##### Listed records #####

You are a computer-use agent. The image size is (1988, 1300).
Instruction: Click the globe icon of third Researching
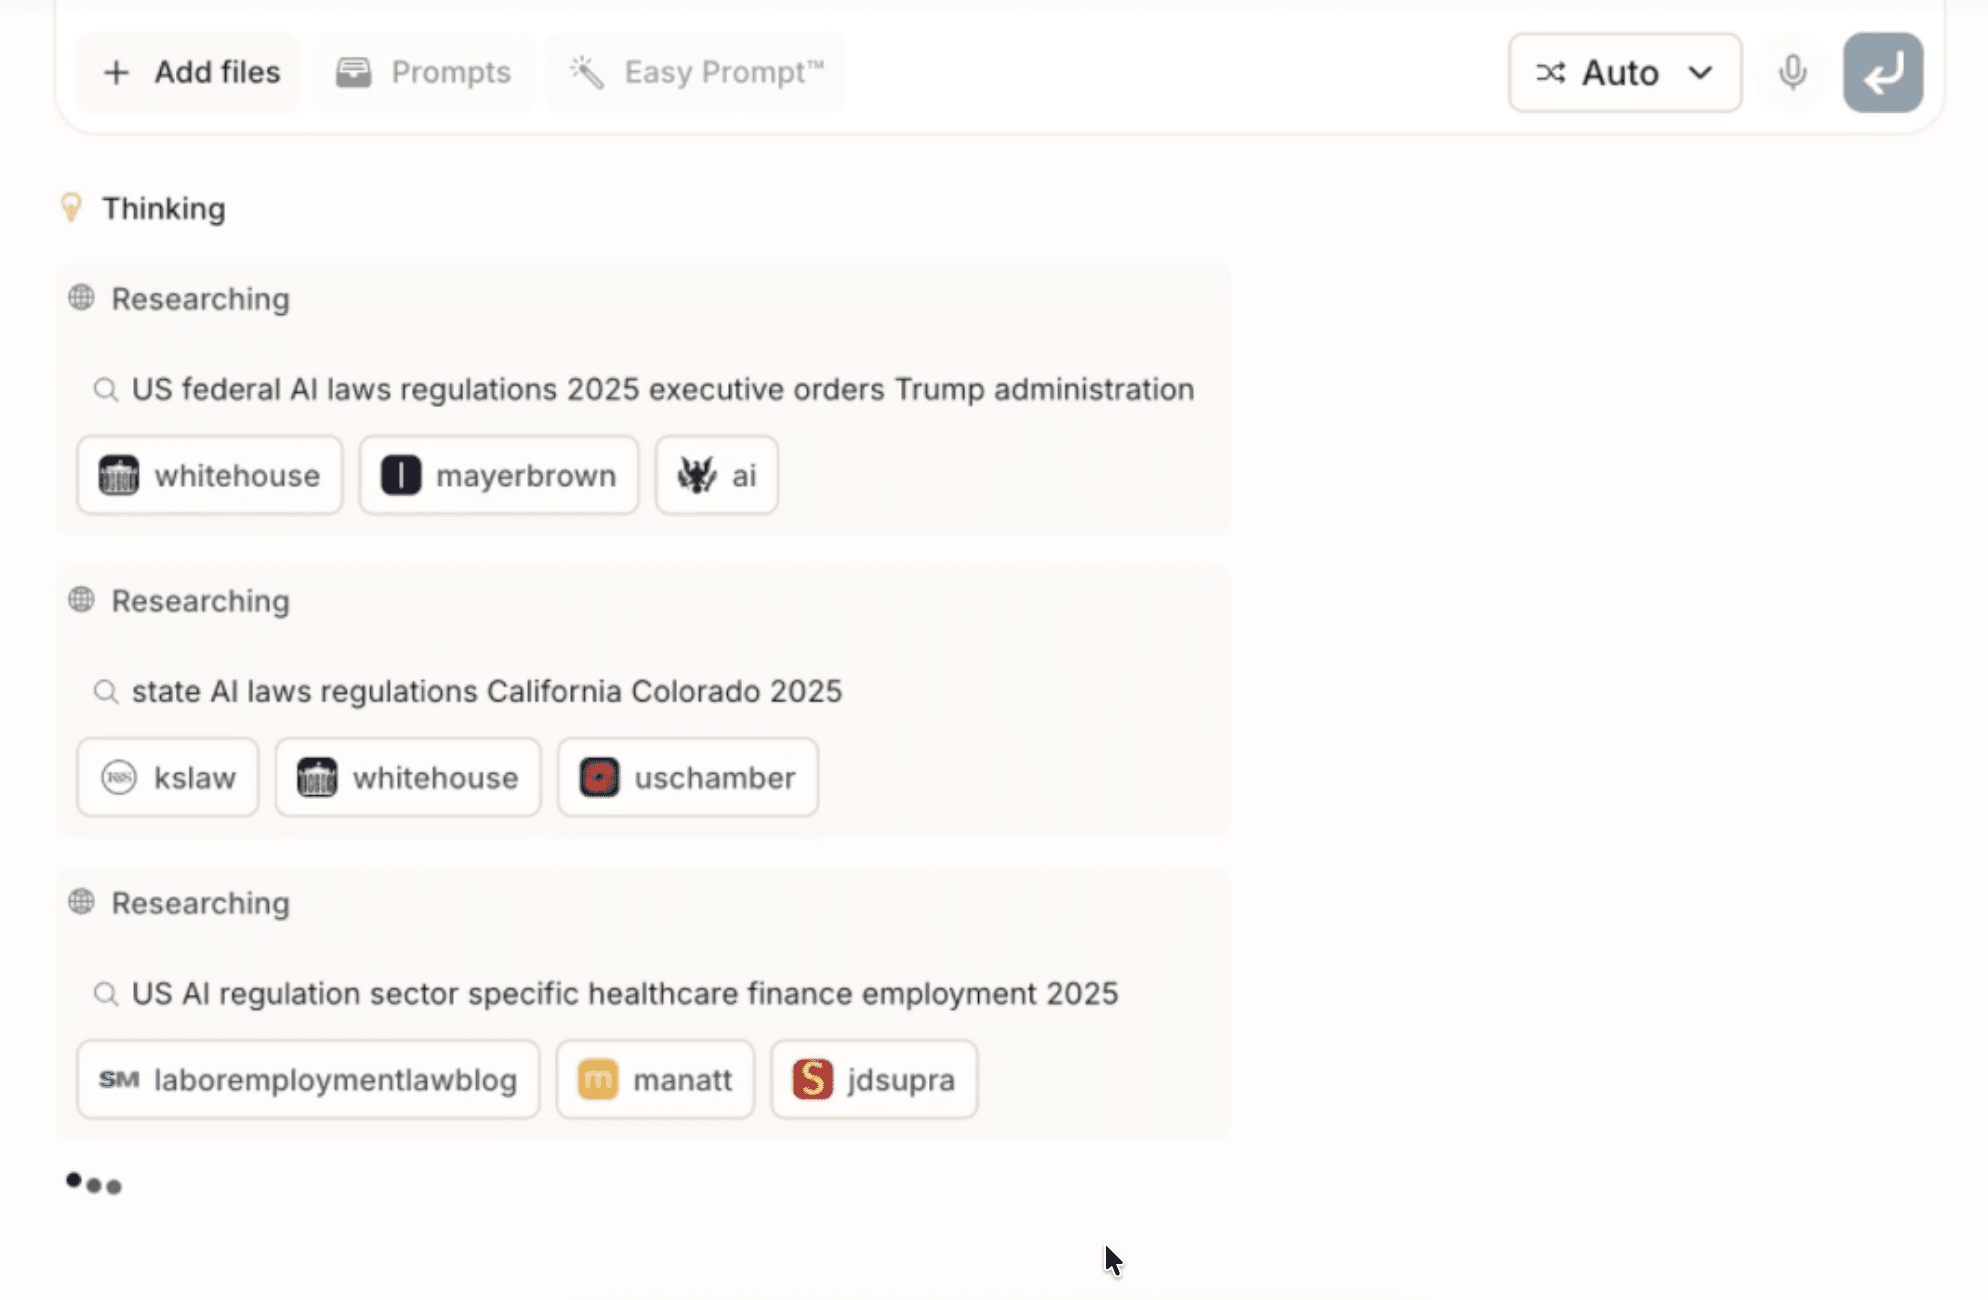pos(82,902)
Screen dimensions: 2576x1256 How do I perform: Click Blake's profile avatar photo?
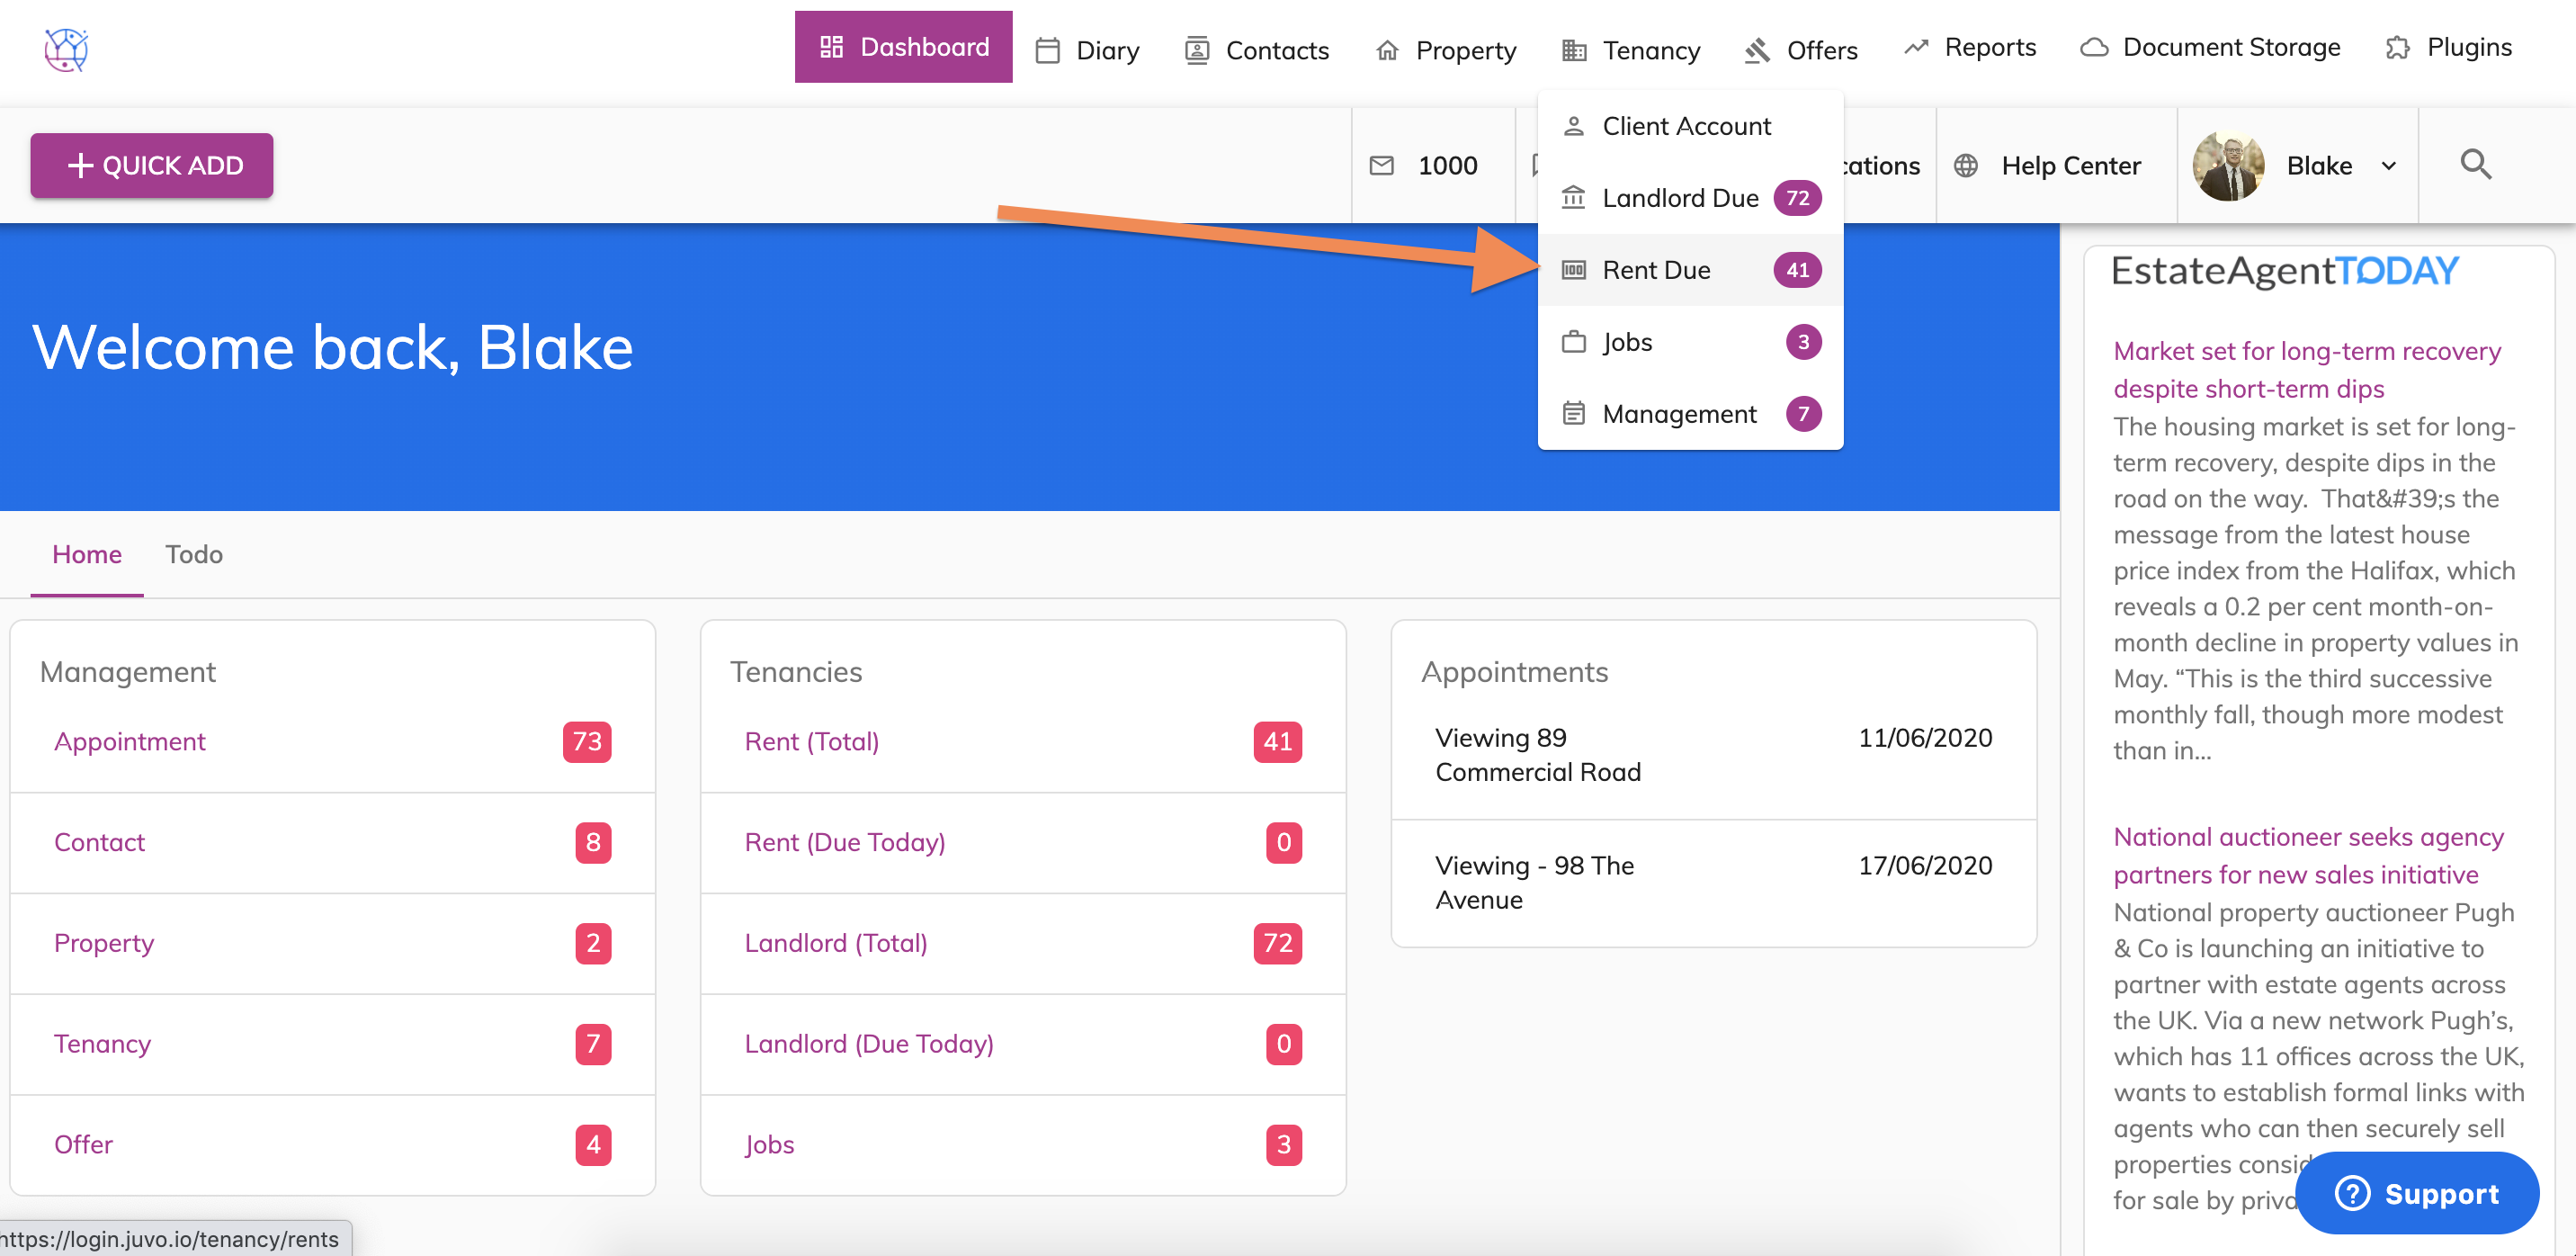click(2227, 166)
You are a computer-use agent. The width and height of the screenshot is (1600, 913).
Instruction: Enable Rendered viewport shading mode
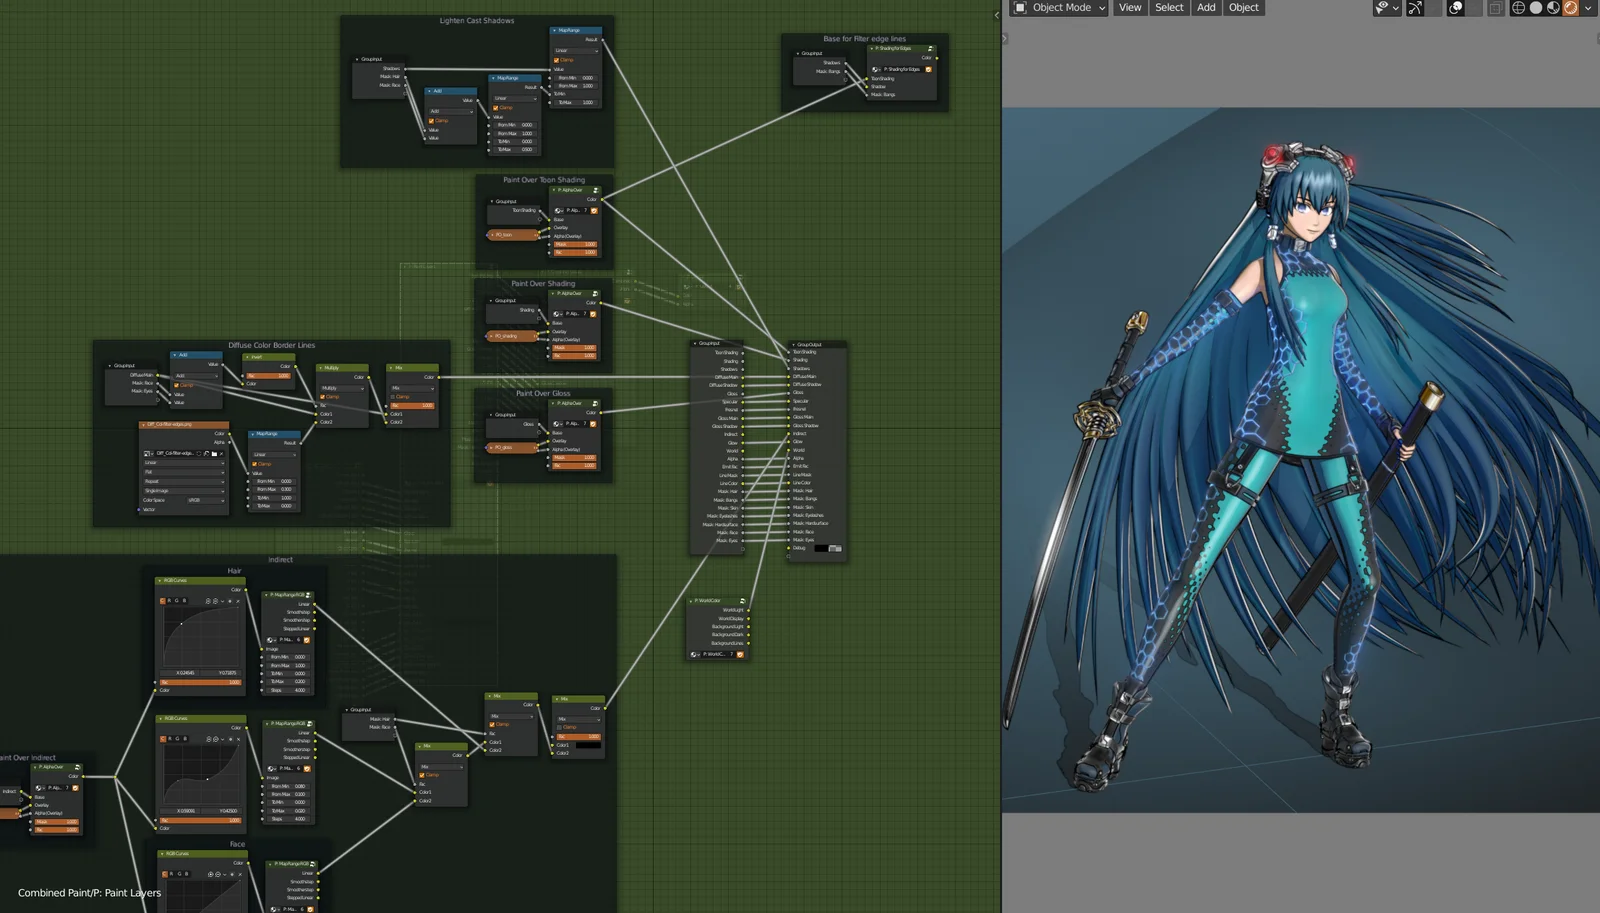coord(1570,8)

#####

→ Action item: Filter the records for the word "computer" and show every line that has it.

→ Output for this exercise:
You are a computer-use agent. The image size is (1988, 1300).
You are a computer-use agent. The width and height of the screenshot is (1600, 913).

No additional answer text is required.